#### [ASSIGNMENT]
Give again, exactly as written, each line of the material below starting at the line that contains "Viewport: 548px width, 387px height." and ending at the line that contains "The image size is (319, 246).". Both ends count, and no other line does.

***** SUPPLIED DATA

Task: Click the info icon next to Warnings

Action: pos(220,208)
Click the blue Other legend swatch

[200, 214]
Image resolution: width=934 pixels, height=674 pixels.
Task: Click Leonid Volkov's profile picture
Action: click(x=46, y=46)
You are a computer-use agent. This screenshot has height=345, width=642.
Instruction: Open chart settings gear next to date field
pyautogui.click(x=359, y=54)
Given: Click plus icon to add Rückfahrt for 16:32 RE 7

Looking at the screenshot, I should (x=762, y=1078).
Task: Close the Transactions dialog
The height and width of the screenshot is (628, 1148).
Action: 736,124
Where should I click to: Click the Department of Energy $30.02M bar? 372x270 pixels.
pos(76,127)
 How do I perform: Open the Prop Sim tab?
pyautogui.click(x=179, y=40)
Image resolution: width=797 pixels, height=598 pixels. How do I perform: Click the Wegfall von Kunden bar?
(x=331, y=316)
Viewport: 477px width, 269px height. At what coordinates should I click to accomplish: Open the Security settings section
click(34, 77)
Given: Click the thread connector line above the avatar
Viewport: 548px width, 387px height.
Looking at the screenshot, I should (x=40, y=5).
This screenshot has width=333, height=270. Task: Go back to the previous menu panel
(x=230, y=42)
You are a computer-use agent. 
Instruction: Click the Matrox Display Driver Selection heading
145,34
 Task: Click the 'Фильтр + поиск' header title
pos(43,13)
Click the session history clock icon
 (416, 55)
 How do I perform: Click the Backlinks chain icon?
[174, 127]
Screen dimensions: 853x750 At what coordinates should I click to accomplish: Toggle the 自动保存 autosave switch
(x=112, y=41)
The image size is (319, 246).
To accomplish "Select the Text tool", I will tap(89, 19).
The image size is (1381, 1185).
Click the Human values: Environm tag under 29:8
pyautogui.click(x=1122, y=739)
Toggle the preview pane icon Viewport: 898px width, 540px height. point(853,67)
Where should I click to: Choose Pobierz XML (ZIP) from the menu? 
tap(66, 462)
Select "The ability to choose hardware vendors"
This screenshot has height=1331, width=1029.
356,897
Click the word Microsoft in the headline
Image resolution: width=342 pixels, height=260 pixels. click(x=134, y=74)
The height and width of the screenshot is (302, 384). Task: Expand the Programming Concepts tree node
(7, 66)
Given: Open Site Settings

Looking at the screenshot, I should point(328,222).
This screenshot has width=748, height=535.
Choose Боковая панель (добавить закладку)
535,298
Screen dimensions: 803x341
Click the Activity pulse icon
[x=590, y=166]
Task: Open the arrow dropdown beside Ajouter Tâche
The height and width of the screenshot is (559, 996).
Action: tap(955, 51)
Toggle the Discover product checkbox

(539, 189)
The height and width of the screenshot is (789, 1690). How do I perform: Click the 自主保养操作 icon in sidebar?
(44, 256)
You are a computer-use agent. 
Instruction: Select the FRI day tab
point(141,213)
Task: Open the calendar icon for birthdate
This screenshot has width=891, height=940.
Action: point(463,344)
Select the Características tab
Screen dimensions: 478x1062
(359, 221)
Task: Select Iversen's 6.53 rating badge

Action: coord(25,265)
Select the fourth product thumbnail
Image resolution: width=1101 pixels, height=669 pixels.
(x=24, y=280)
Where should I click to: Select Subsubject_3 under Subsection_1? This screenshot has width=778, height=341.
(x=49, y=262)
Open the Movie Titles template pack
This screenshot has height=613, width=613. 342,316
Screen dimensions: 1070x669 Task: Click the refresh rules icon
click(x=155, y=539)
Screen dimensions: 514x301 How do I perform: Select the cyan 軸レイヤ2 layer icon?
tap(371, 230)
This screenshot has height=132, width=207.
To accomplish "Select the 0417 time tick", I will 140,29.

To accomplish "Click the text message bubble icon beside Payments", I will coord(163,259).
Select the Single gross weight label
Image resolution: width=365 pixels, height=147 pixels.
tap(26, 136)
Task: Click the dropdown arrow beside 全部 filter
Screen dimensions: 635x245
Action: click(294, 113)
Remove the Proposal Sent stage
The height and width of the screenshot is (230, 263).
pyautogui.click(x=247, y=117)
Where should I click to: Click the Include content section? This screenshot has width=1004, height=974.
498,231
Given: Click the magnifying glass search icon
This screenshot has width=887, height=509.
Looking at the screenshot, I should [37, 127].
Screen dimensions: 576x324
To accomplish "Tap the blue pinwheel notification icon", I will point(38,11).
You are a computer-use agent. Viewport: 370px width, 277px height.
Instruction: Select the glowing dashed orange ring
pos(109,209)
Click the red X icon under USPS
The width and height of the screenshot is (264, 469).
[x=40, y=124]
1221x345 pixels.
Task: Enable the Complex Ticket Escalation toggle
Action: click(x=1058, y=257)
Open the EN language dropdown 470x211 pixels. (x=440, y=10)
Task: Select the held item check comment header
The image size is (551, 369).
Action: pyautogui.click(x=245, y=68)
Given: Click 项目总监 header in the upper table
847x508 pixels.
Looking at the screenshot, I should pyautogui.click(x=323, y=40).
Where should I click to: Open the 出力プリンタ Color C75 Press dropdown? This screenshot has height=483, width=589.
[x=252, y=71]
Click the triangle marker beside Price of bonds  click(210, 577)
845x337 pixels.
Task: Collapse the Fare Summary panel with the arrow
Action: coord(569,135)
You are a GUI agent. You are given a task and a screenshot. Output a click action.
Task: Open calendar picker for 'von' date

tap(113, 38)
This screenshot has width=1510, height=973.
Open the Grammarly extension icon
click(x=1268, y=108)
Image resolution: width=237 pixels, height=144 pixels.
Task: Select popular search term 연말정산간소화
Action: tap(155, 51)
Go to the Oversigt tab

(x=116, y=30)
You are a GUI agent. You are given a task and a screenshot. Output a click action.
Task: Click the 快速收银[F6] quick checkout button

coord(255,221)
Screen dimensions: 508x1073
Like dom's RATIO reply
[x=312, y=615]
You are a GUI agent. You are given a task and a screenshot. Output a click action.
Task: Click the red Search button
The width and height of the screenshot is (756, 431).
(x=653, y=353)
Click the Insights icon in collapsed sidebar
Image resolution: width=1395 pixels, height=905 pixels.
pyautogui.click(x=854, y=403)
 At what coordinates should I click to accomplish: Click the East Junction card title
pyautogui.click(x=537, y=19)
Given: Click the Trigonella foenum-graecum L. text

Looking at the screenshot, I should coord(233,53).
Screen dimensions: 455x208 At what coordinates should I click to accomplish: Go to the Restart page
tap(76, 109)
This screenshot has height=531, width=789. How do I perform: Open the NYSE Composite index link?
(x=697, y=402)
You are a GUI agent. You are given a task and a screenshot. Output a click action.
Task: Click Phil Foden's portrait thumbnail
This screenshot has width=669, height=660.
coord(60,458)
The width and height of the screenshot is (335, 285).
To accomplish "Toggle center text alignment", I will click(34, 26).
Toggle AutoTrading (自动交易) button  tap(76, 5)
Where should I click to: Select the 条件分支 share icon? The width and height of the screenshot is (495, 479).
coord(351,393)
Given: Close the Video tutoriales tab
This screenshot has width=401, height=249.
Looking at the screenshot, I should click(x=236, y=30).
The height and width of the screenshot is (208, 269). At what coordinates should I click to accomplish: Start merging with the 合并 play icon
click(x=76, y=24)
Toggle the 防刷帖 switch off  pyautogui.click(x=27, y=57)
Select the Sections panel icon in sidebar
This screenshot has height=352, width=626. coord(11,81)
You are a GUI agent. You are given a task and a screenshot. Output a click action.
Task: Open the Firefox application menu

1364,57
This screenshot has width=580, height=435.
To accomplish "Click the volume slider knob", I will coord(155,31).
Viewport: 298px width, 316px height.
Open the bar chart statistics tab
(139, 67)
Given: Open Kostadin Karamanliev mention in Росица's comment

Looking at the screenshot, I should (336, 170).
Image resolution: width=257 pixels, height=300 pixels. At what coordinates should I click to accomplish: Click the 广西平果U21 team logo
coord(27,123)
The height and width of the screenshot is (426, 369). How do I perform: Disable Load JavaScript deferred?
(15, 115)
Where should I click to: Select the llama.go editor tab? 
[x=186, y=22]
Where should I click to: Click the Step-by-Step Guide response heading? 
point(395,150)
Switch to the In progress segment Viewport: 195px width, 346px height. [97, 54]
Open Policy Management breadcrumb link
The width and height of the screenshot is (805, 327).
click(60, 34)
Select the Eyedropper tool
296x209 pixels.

**********

#### [EXPECTED OUTPUT]
Viewport: 548px width, 387px height.
Looking at the screenshot, I should (x=40, y=5).
This screenshot has width=333, height=270. Task: Go back to the previous menu panel
(x=230, y=42)
You are a computer-use agent. 
Instruction: Click the Matrox Display Driver Selection heading
145,34
 Task: Click the 'Фильтр + поиск' header title
pos(43,13)
Click the session history clock icon
 (416, 55)
 How do I perform: Click the Backlinks chain icon?
[174, 127]
Screen dimensions: 853x750 At what coordinates should I click to accomplish: Toggle the 自动保存 autosave switch
(x=112, y=41)
The image size is (319, 246).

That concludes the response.